**Brief:** All of the data needs to be reproduced with no alterations.

**Dataset:**
○ ○ ○ ○ ○

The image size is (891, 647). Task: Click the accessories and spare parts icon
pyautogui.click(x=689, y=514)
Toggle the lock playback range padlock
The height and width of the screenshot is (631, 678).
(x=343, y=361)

○ ○ ○ ○ ○

**Solution to the exercise:**
The image size is (891, 647). Task: Click the accessories and spare parts icon
pyautogui.click(x=689, y=514)
Toggle the lock playback range padlock
The height and width of the screenshot is (631, 678).
(x=343, y=361)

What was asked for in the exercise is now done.